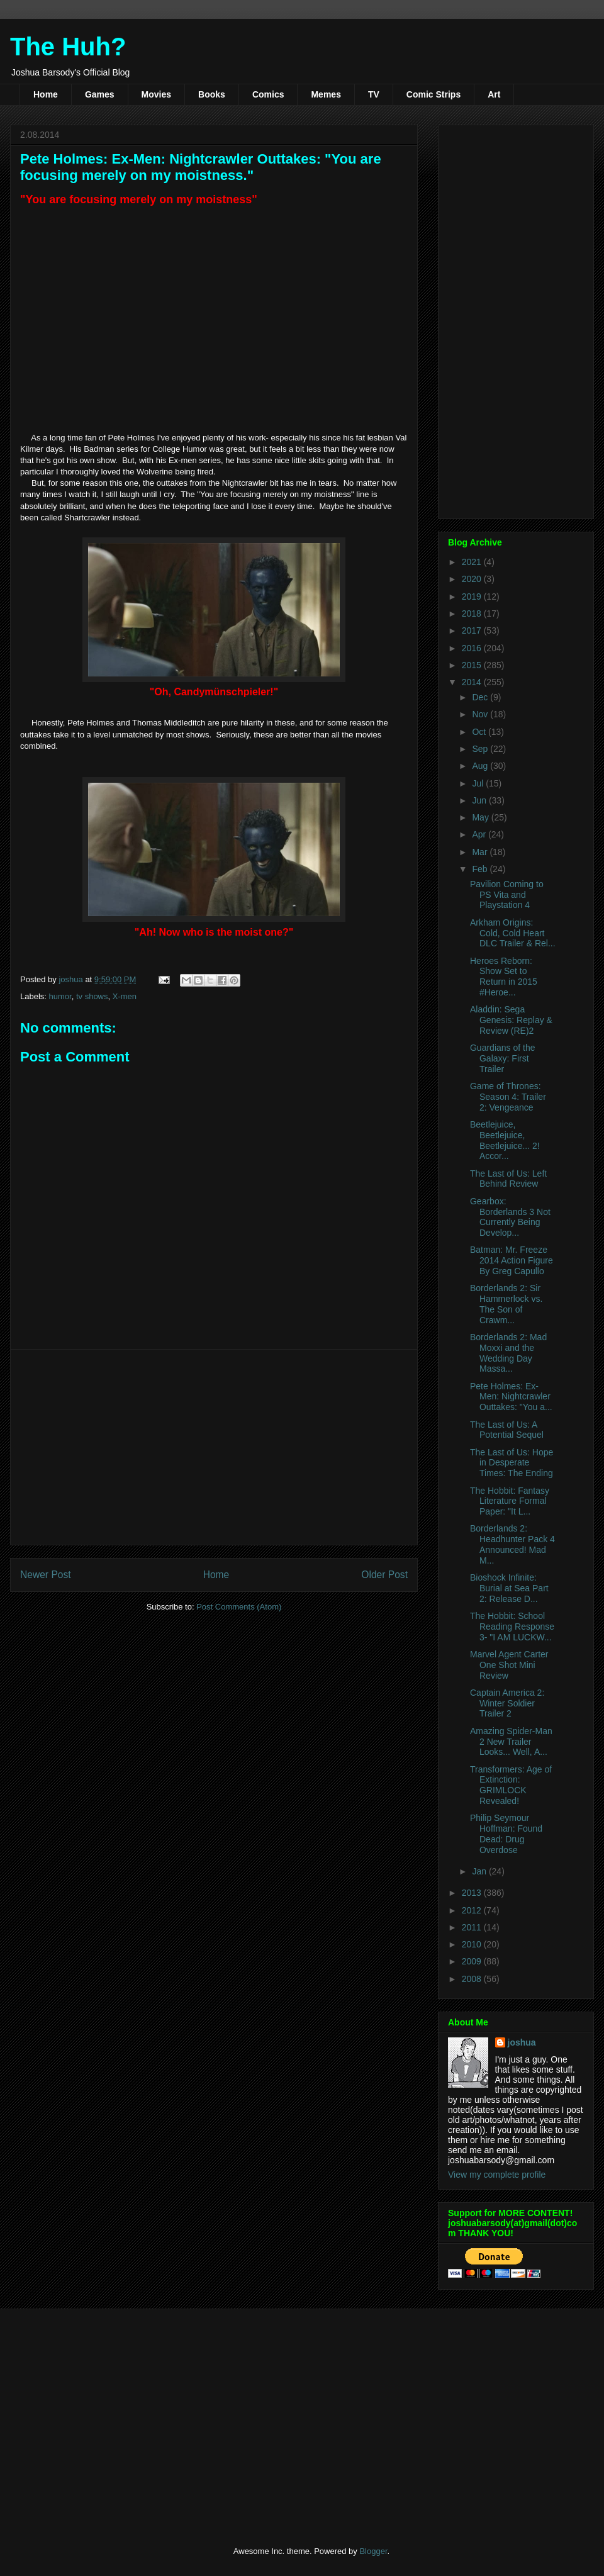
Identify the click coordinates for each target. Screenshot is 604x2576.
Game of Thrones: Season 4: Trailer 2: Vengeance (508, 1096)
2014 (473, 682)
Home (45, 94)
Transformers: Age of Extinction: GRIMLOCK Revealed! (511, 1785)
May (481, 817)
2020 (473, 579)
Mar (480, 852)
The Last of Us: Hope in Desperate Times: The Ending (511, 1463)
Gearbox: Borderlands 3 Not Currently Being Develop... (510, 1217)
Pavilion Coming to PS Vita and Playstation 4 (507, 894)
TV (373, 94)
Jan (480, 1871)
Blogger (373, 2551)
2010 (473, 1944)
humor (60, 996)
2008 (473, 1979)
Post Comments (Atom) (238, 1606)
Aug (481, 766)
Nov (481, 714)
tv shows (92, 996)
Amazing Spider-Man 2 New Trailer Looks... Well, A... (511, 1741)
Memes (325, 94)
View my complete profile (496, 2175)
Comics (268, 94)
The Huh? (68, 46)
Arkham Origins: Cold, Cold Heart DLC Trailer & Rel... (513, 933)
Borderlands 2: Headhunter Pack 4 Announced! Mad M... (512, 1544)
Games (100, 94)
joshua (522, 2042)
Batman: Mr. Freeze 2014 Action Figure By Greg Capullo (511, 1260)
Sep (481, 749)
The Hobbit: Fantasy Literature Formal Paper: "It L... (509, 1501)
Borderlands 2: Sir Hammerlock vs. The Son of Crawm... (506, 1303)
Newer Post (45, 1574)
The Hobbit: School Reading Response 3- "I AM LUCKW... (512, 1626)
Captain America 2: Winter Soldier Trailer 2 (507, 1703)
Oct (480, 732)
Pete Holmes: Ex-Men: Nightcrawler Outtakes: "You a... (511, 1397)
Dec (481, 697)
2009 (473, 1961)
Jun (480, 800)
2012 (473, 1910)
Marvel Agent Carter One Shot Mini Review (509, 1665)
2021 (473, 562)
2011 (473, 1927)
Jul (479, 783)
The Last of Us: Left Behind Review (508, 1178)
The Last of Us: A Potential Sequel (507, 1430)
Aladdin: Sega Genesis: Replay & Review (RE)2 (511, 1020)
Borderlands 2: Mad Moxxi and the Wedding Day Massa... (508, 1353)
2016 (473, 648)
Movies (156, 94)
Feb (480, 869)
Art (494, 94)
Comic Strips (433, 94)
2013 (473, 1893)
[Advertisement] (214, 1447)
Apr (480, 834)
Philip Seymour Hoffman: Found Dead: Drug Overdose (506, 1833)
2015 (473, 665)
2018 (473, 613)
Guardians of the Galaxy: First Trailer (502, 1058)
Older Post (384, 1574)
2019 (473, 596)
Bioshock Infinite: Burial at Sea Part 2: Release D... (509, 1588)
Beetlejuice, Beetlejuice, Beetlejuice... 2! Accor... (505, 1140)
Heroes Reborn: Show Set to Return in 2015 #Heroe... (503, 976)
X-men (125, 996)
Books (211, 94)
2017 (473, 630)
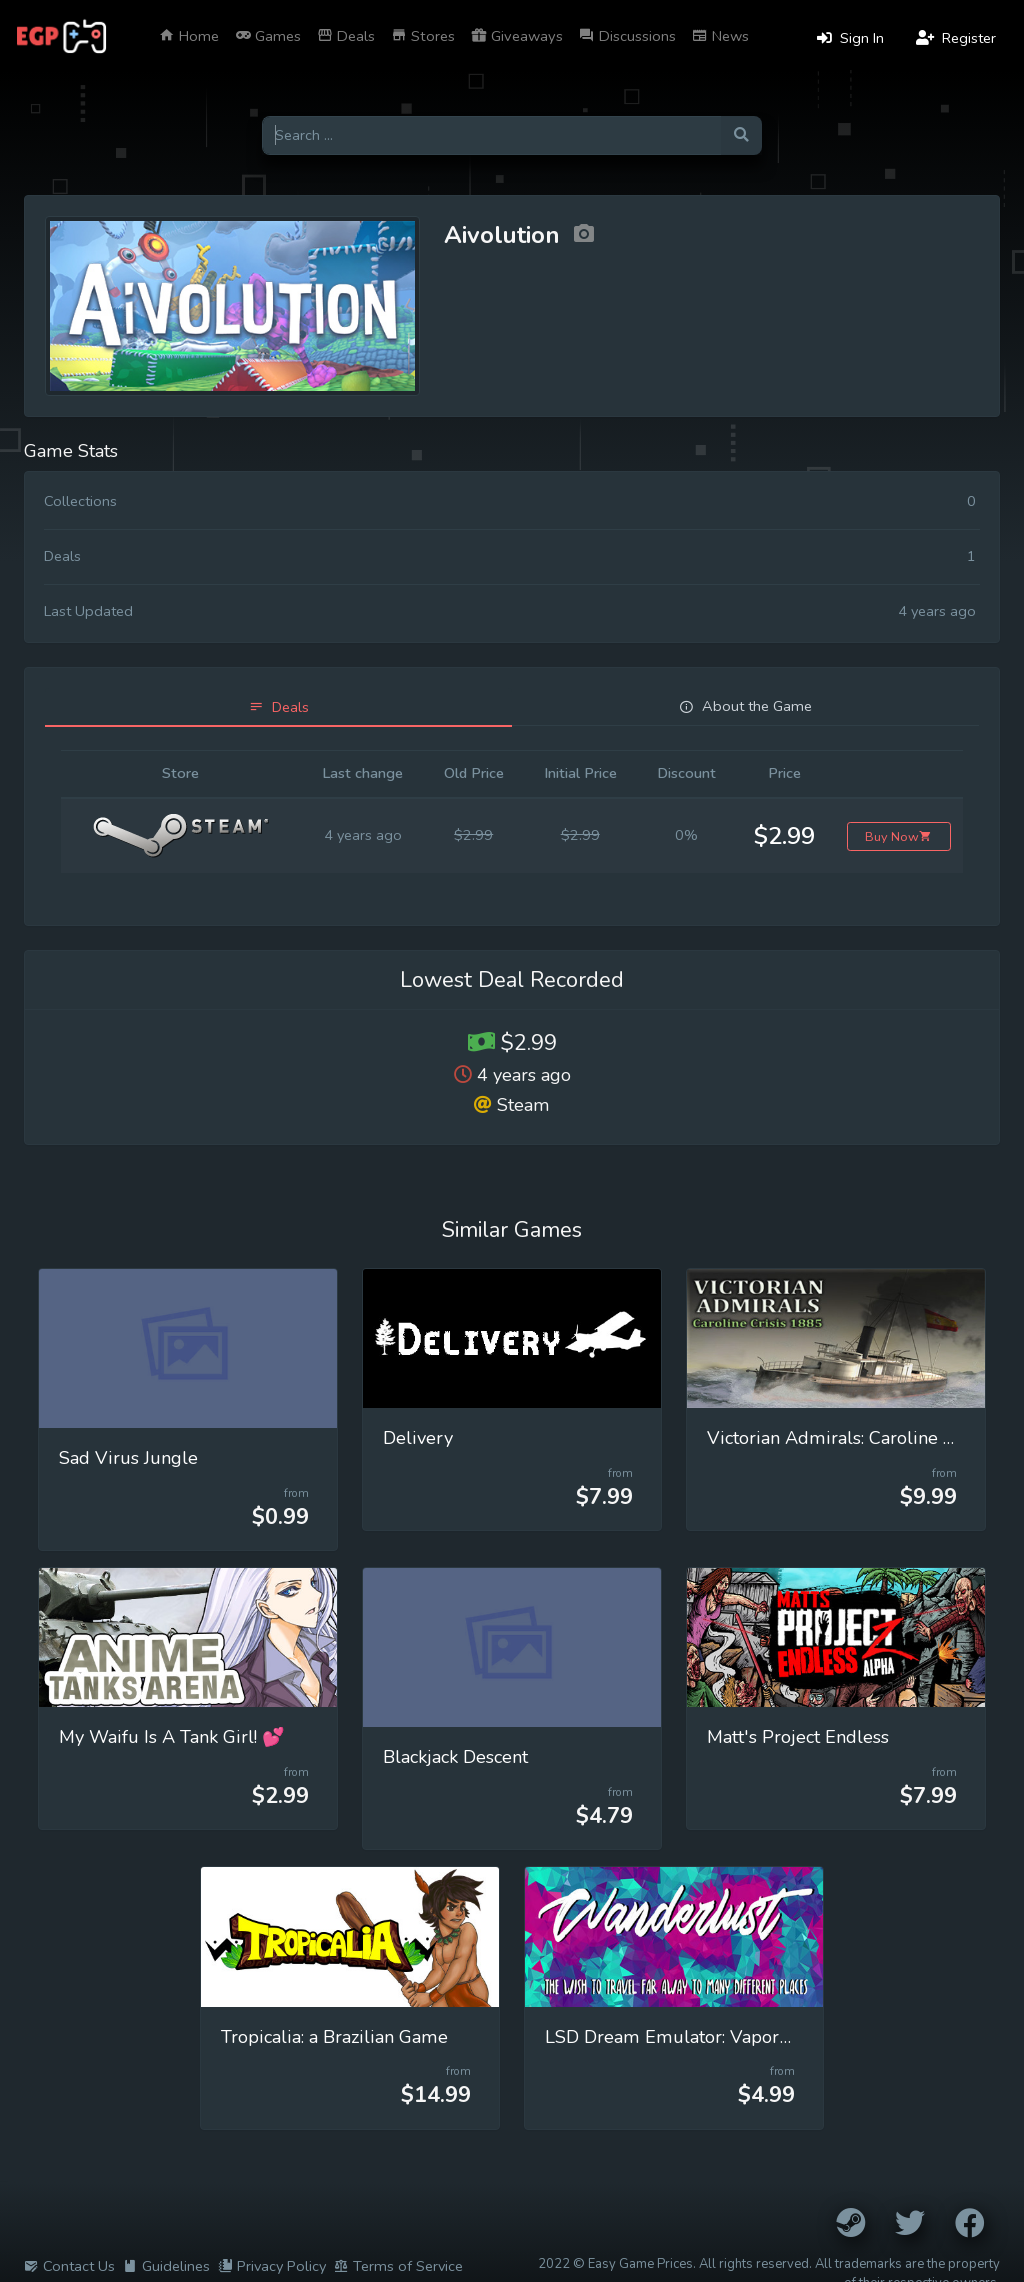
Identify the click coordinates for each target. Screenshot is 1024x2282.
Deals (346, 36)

--------------------------------------------------

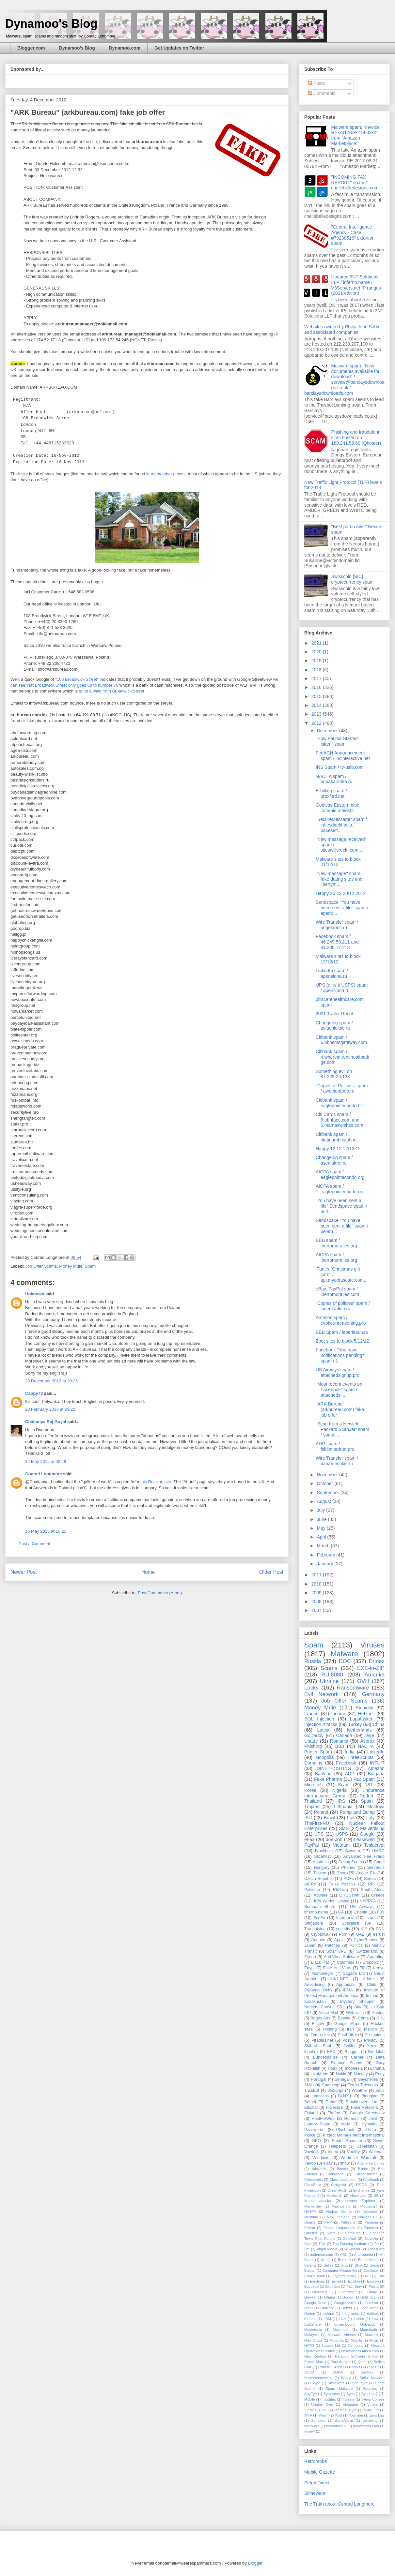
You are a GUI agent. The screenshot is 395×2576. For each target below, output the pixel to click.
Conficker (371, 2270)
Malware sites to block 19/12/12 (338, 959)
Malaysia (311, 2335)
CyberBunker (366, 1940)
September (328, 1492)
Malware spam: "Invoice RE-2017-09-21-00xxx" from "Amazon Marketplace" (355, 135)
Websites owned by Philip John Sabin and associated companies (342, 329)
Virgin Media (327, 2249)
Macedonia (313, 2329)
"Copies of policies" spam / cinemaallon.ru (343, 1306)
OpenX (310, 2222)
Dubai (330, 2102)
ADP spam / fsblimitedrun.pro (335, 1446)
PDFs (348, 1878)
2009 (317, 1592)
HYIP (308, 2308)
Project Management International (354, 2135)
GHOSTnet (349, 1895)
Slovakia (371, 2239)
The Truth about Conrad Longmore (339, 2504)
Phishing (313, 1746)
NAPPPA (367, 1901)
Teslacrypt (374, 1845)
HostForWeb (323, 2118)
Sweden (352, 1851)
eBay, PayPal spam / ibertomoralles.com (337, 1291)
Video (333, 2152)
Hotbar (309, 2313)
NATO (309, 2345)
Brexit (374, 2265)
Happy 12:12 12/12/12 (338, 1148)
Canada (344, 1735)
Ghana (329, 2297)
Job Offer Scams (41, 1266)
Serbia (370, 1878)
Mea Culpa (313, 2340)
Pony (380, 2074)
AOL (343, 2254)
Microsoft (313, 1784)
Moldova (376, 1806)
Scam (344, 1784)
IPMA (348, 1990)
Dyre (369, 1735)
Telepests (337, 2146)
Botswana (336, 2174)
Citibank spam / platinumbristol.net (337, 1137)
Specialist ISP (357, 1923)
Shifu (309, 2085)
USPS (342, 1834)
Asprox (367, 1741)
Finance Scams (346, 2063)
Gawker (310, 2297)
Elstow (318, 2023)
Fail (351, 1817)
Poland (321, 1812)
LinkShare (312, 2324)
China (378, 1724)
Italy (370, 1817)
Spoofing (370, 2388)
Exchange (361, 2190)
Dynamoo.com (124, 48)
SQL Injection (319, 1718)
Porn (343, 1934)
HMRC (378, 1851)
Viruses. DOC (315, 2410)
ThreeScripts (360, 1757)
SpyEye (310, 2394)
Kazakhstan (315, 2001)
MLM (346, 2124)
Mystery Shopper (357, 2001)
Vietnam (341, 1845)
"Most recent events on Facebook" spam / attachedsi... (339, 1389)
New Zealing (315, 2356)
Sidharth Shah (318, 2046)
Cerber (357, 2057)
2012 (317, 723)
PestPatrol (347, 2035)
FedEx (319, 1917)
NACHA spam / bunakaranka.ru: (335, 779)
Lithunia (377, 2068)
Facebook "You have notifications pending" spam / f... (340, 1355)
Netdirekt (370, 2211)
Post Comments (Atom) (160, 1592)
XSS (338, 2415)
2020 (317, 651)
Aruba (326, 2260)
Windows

--------------------------------------------------

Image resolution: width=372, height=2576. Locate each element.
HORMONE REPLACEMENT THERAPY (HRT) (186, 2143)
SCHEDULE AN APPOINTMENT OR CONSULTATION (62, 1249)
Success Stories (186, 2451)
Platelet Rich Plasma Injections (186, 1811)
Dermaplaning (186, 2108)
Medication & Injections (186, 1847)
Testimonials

--------------------------------------------------

Exercise requirements:
Above are the records; copy exactly the lines from the line with "Screenshot is 604x2576." through the line with "tv shows (92, 996)", both included.

Answer to this exercise:
Identify the click coordinates for each target. Screenshot is 604x2576.
Game of Thrones: Season 4: Trailer 2: Vengeance (508, 1096)
2014 (473, 682)
Home (45, 94)
Transformers: Age of Extinction: GRIMLOCK Revealed! (511, 1785)
May (481, 817)
2020 (473, 579)
Mar (480, 852)
The Last of Us: Hope in Desperate Times: The Ending (511, 1463)
Gearbox: Borderlands 3 Not Currently Being Develop... (510, 1217)
Pavilion Coming to PS Vita and Playstation 4 (507, 894)
TV (373, 94)
Jan (480, 1871)
Blogger (373, 2551)
2010 (473, 1944)
humor (60, 996)
2008 (473, 1979)
Post Comments (Atom) (238, 1606)
Aug (481, 766)
Nov (481, 714)
tv shows (92, 996)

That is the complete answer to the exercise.